Kürtçe konuşma yasağı yok” diyen Adalet Bakanı'nı yalayan Av. Asya Ülker, Edirne F tipi'nde Kürtçe konuşma yasağının uygulandığını belirtti. Ülker, hapishanedeki aramaların çok kötü şekilde yapıldığını, hücrede bulunan defter ve tutsakların yazılarına el konulduğunu kaydetti. 'İdeolojik görülen' yazılar nedeniyle tutsaklara sık sık keyfi disiplin cezaları verildiğini aktardı.

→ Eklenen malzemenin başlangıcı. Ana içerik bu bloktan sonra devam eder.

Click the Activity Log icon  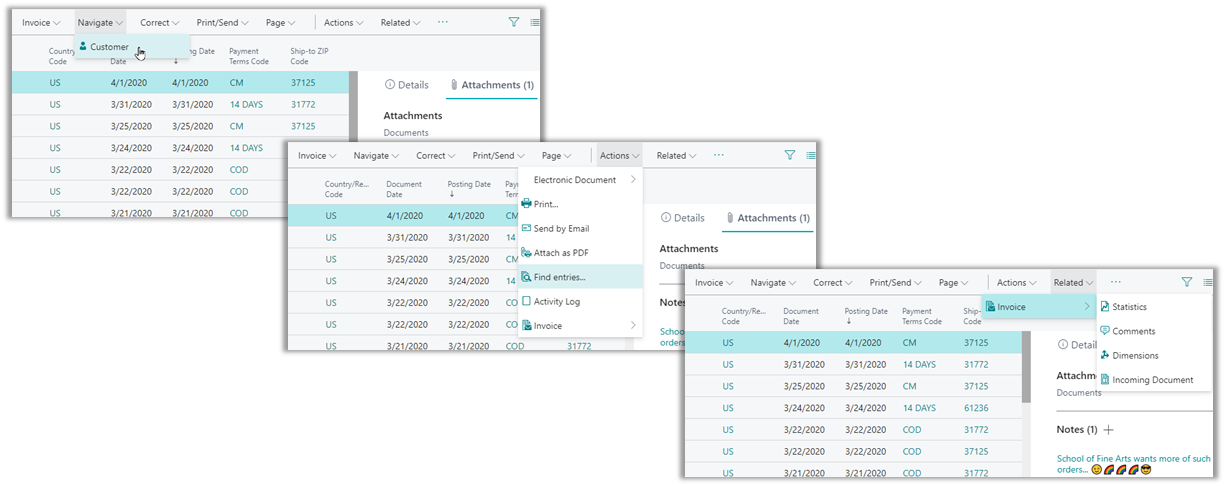[526, 301]
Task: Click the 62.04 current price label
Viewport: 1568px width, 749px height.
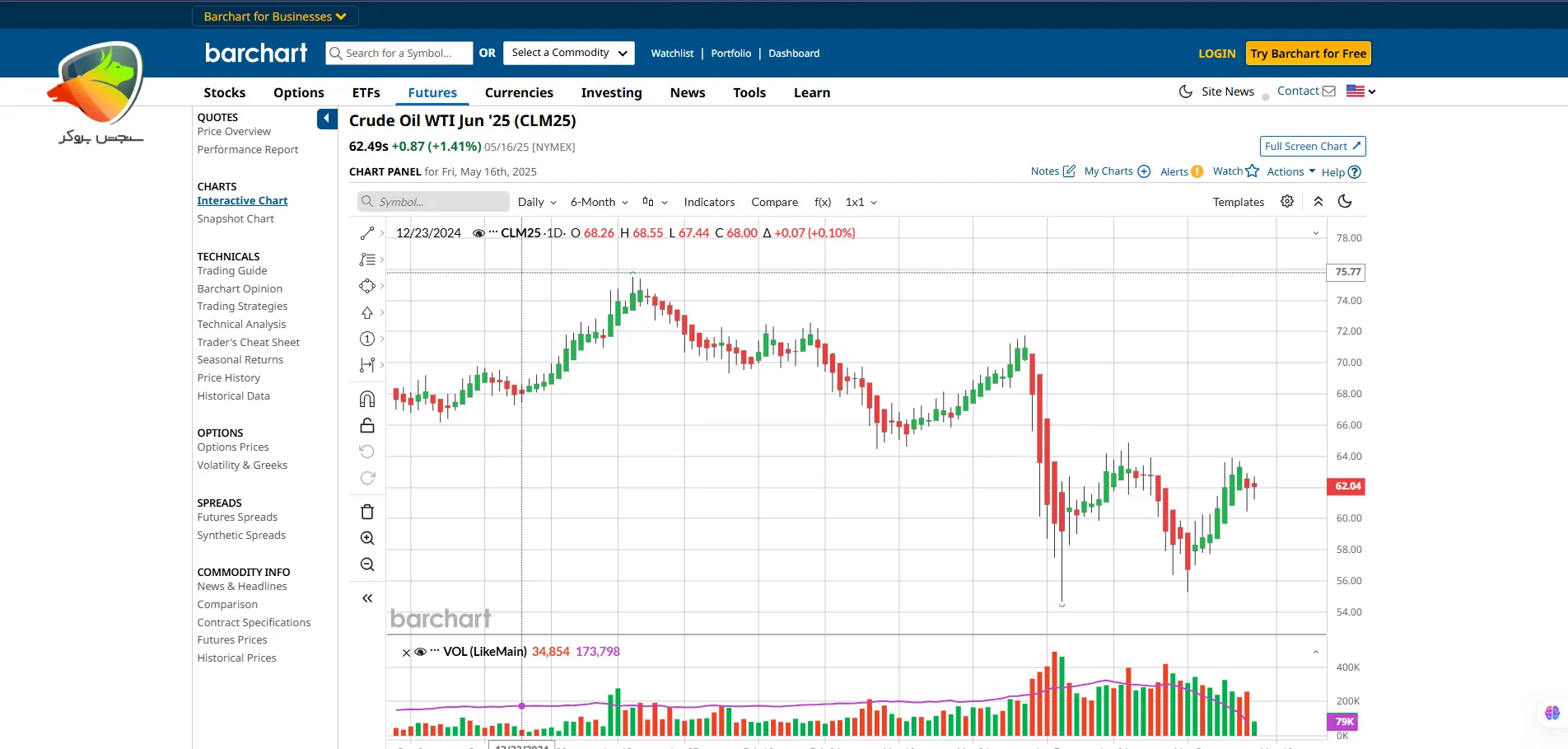Action: 1346,486
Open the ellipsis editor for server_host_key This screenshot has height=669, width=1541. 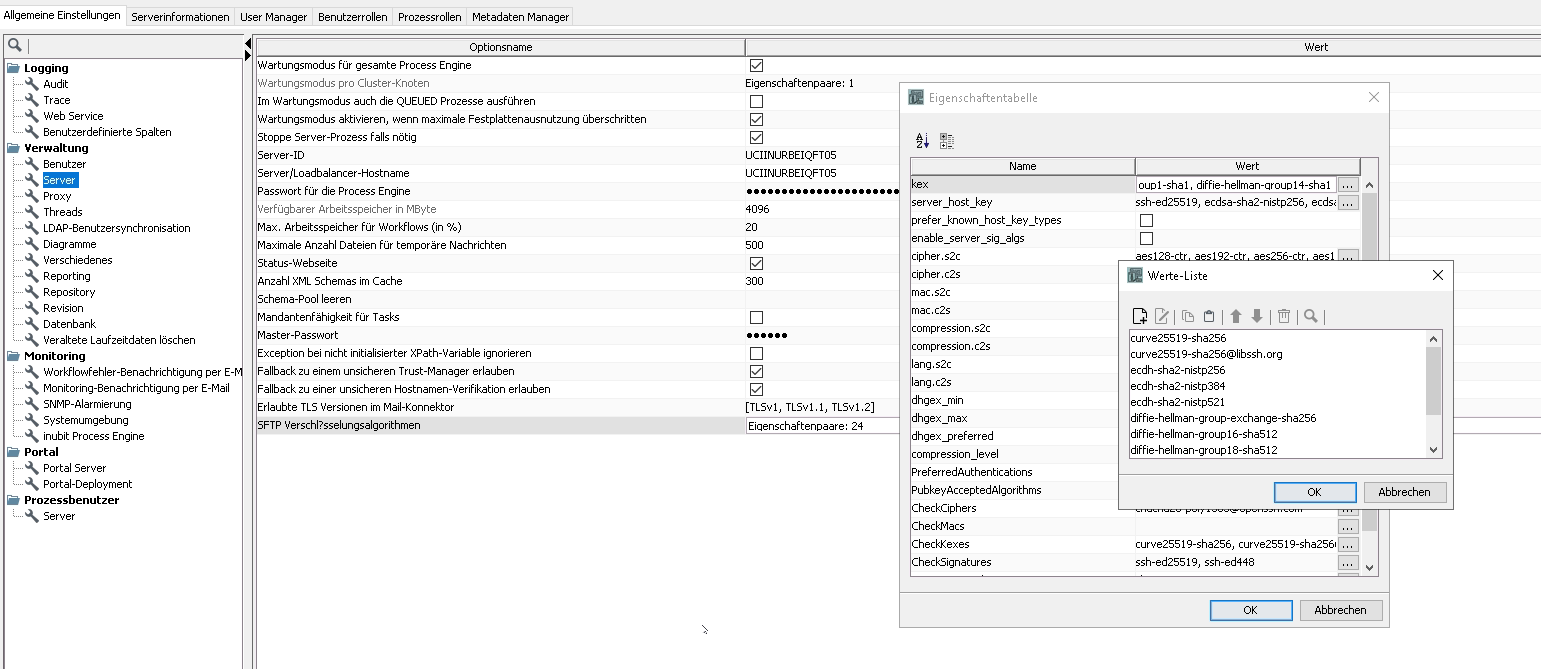1348,203

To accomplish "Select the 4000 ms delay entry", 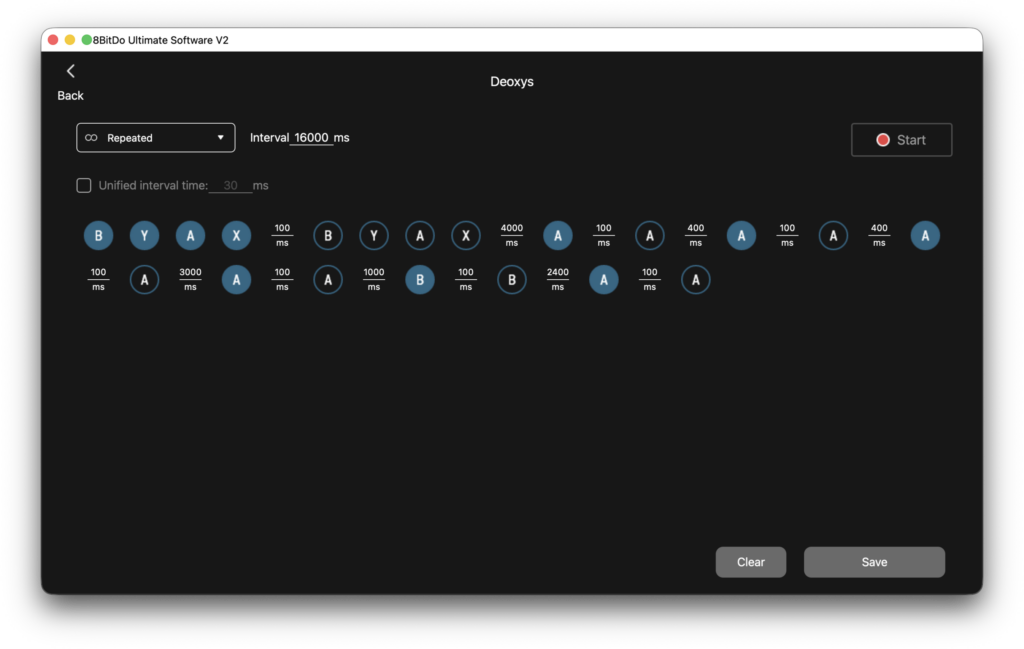I will pyautogui.click(x=512, y=236).
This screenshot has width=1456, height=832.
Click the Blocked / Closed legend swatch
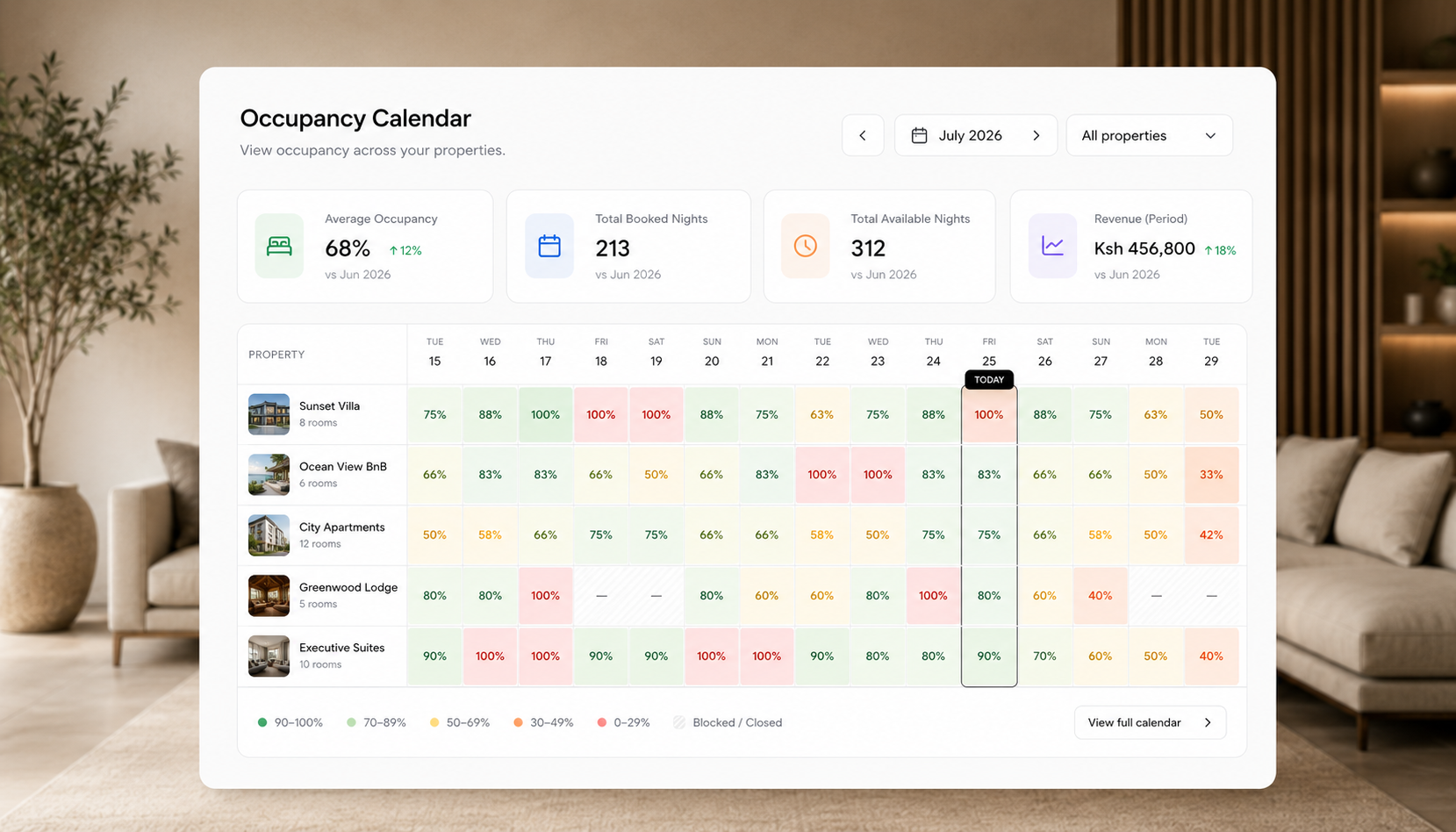(679, 722)
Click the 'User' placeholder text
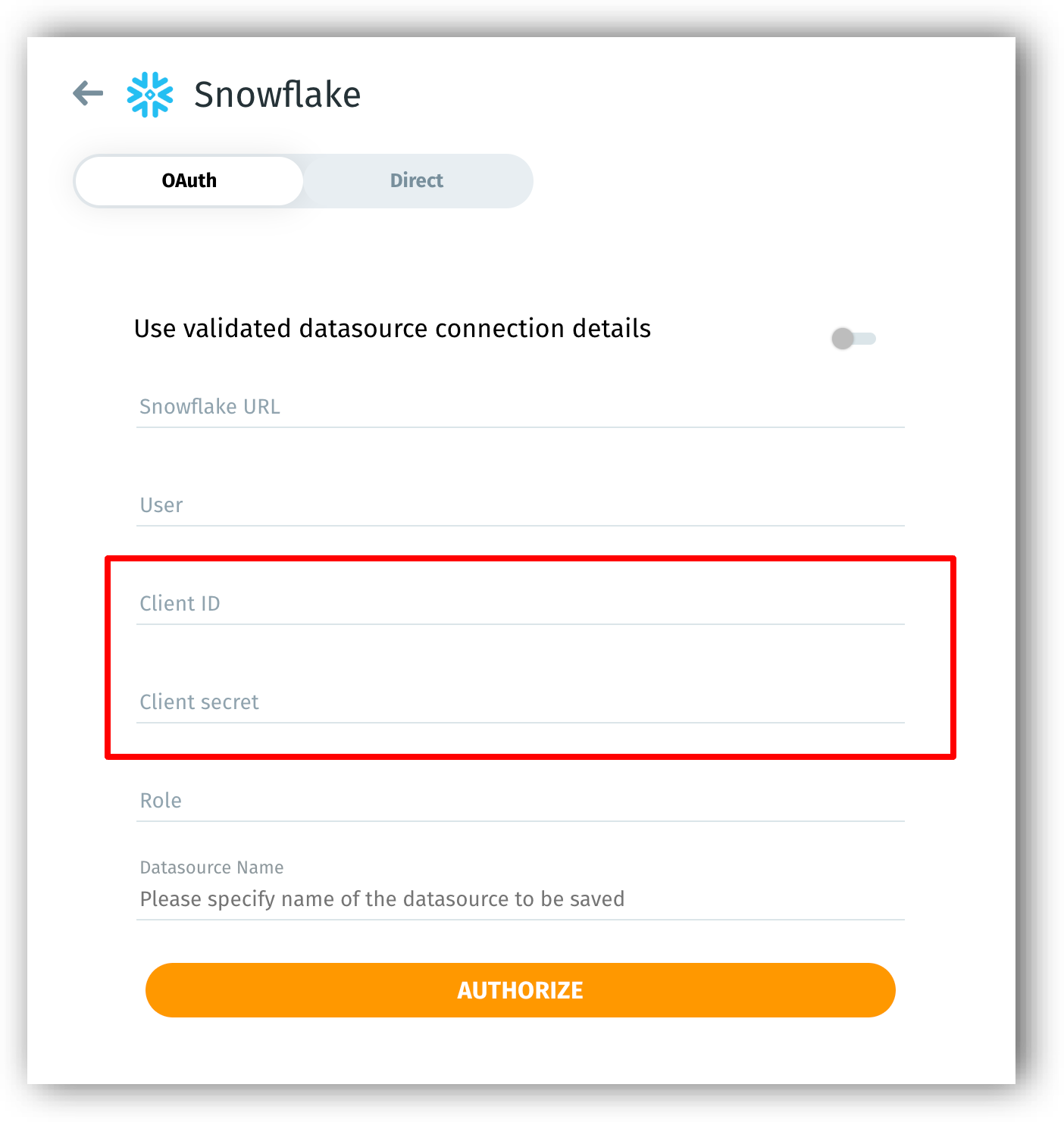This screenshot has width=1064, height=1122. click(x=161, y=505)
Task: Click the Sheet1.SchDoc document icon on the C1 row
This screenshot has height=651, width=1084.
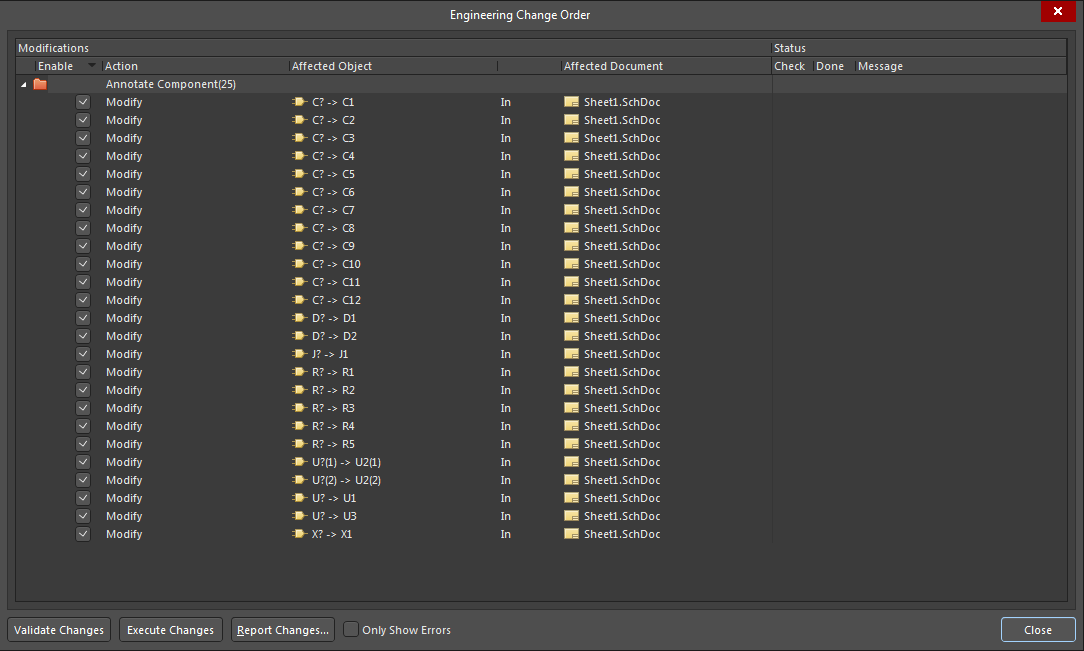Action: 570,101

Av. Ülker, Edirne F Tipi Hapishanesi'nde aile ve avukat görüşlerinde, revire götürülmeleri esnasında, tutsakların rencide edici muamelelere maruz kaldıklarını, arama noktalarında kemerlerinin çıkarıldığını, fermuarlarının açtırıldığını ve bu uygulamanın iki aydır devam ettiğini söyledi.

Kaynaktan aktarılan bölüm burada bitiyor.